IIS zero-day vulnerability (is there a rushed patch coming?)

David Heath
Wednesday, 30 December 2009 16:22

Business IT - Security

First reported by IPSS on December 24th, the vulnerability can allow attackers to upload malicious executables on un-protected IIS servers.

The attack can occur, according to the SANS report "where the server in incorrectly handling files with multiple extensions separated by the ";" character such as 'malicious.asp;.jpg' as an ASP file. This could allow attackers to upload malicious executables on a vulnerable web server, bypassing file extension protections and restrictions. This vulnerability does not work with ASP.Net."

On December 27th, SANS reported increasing pressure for Microsoft to issue an out-of-cycle patch to fix what seems to be an easily exploitable vulnerability.

As an example of how Microsoft just doesn't 'get it,' try this comment from MSDN blogger David Wang in response to the self-proposed question "why can I upload a file without IIS write permission?":  "The short answer to this question is that everything the user observed is correct and by-design. The user just failed to configure what he thinks he configured, and IIS can do nothing to save you from your own misunderstanding."

Early today, Microsoft has responded that "there is no problem with IIS 6, but rather this is a configuration issue which should not be present in an out of the box IIS 6 server or any server properly configured to Microsoft standards."

Microsoft says, "We've completed our investigation into the claims that came up over the holiday of a possible vulnerability in IIS and found that there is no vulnerability in IIS.

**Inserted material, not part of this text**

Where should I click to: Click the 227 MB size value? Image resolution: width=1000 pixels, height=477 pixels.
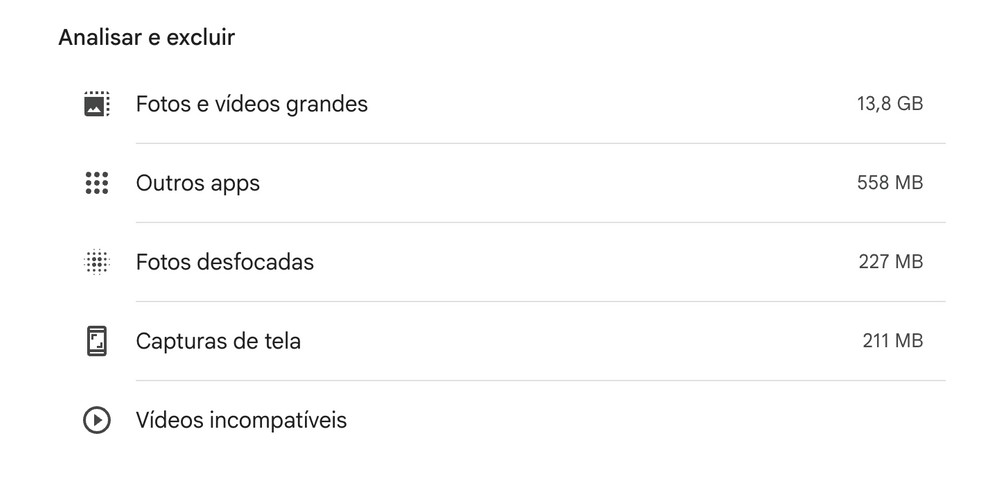tap(890, 262)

"What we have seen is that there is an inconsistency in IIS 6 only in how it handles semicolons in URLs. It's this inconsistency that the claims have focused on, saying this enables an attacker to bypass content filtering software to upload and execute code on an IIS server.

"The key in this is the last point: for the scenario to work, the IIS server must already be configured to allow both "write" and "execute" privileges on the same directory. This is not the default configuration for IIS and is contrary to all of our published best practices. Quite simply, an IIS server configured in this manner is inherently vulnerable to attack."

The very obvious problem here is that those defending the Microsoft position are speaking from the position of expertise; those attacking IIS are aware that not all administrators are even remotely expert.

So, it seems that the answer to the title question is 'no' there is to be no rushed patch.  Furthermore, if Microsoft has its way, there will be no patch at all; according to the company, IIS is operating exactly as designed.